- _Task_:
Swap "Click" for "Tap" throughout the records below and reproduce them with nothing else changed. Omit the pictures from your copy.

Data items
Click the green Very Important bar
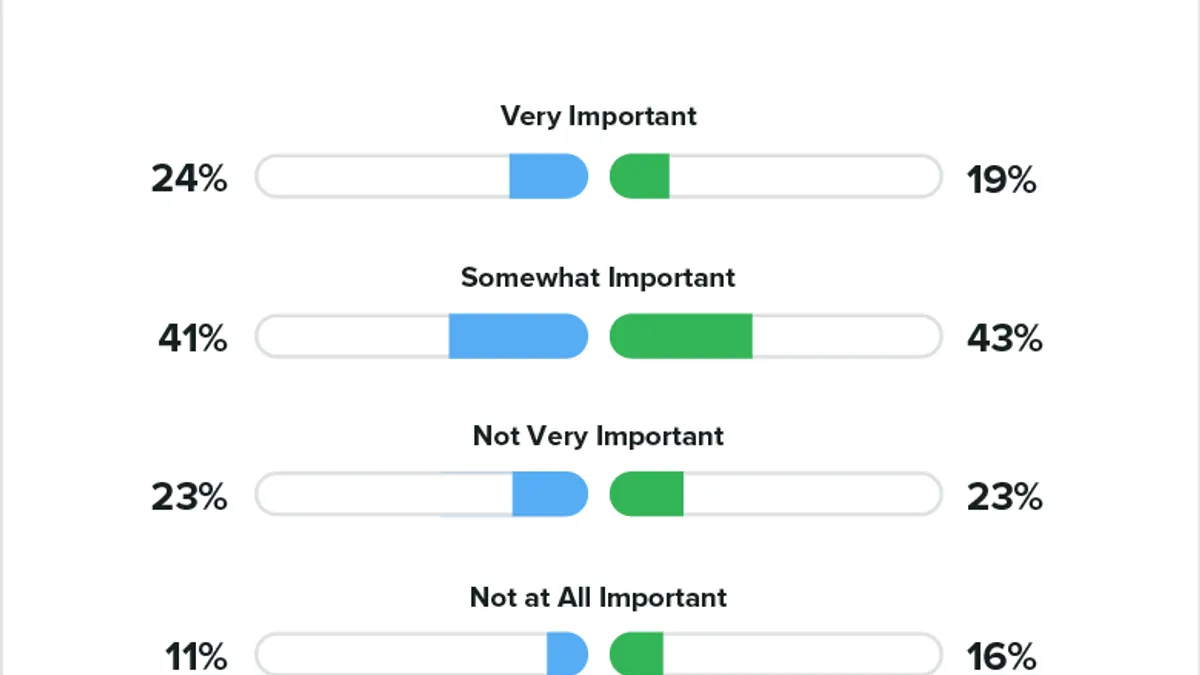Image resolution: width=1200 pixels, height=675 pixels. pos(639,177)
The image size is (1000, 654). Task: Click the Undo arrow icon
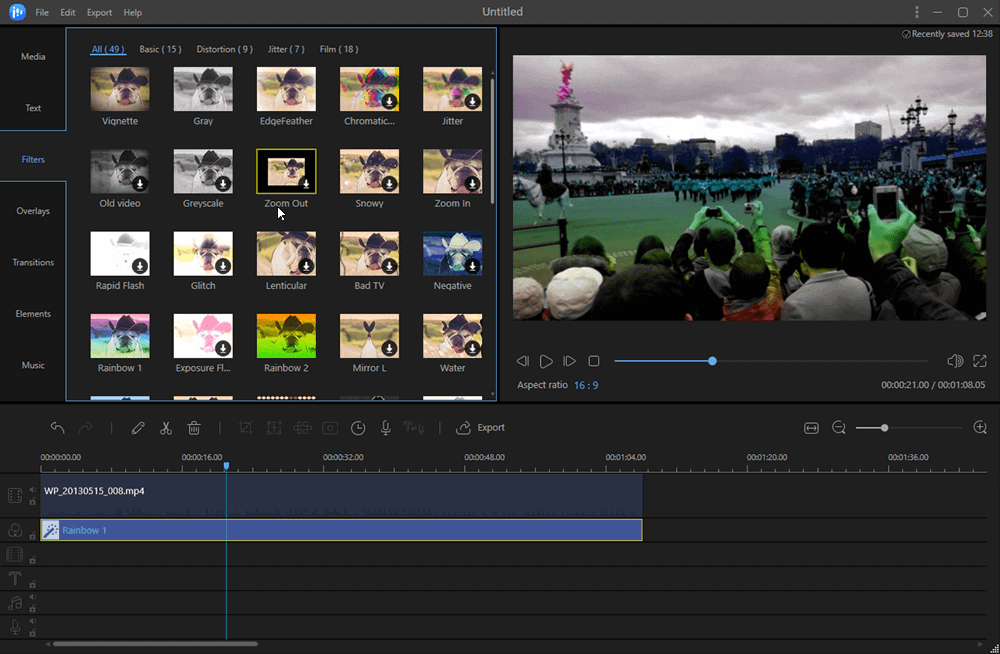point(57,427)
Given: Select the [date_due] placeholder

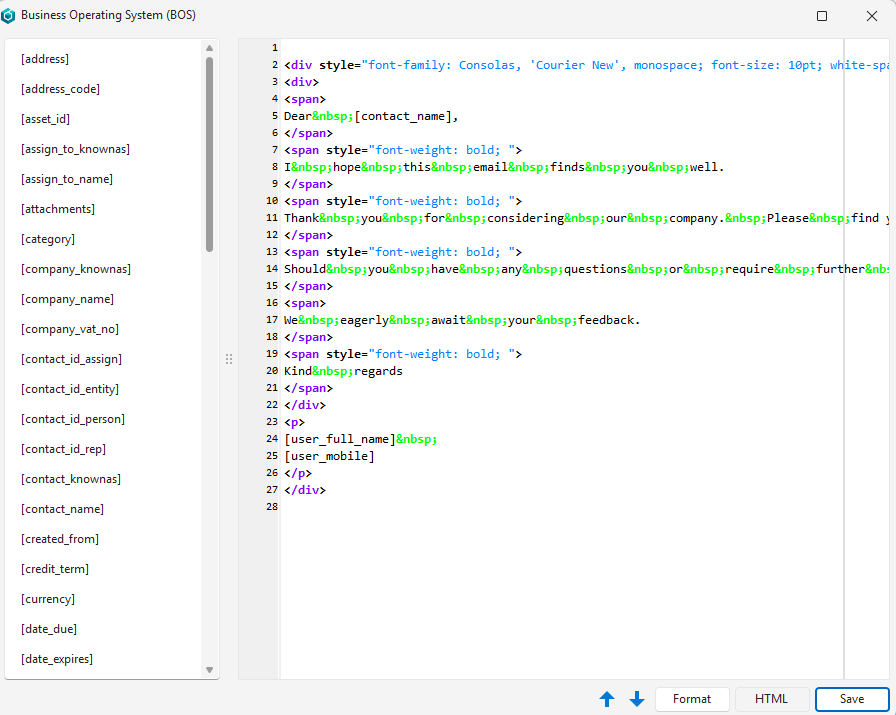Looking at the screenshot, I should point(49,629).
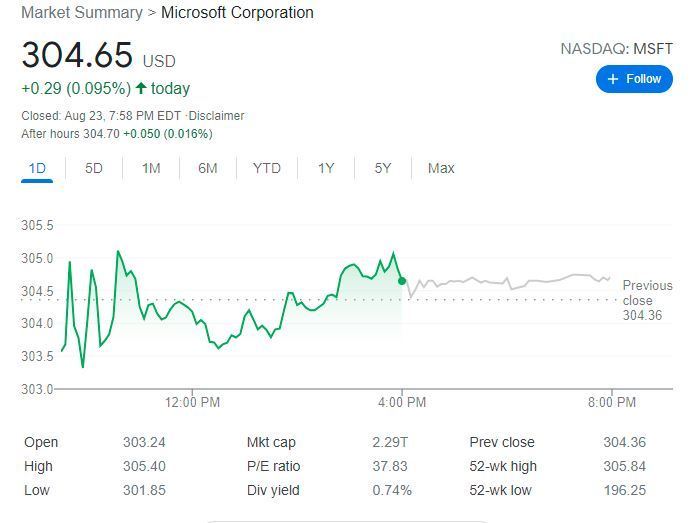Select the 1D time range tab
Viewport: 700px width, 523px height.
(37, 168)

- _Result below_:
Tap the green Very Important bar
Image resolution: width=1200 pixels, height=675 pixels. pos(639,177)
The image size is (1000, 654). Task: Tap the Undo arrow icon
point(57,427)
Given: Select the [date_due] placeholder

Looking at the screenshot, I should point(49,629).
Select the 1D time range tab
Viewport: 700px width, 523px height.
(37, 168)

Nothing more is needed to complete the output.